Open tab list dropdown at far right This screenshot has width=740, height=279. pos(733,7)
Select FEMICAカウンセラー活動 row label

---

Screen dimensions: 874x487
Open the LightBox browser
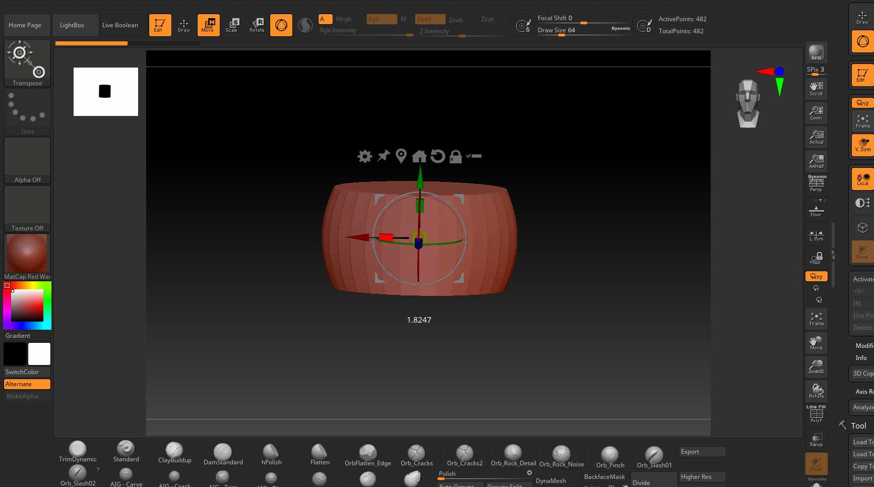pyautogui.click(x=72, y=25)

STATED GOAL
Reproduce the entries verbatim, from the line containing "Open tab list" through the line containing "Select FEMICAカウンセラー活動 row label", including both of those lines.

RESULT OF THE EXERCISE
Open tab list dropdown at far right This screenshot has width=740, height=279. pos(733,7)
Select FEMICAカウンセラー活動 row label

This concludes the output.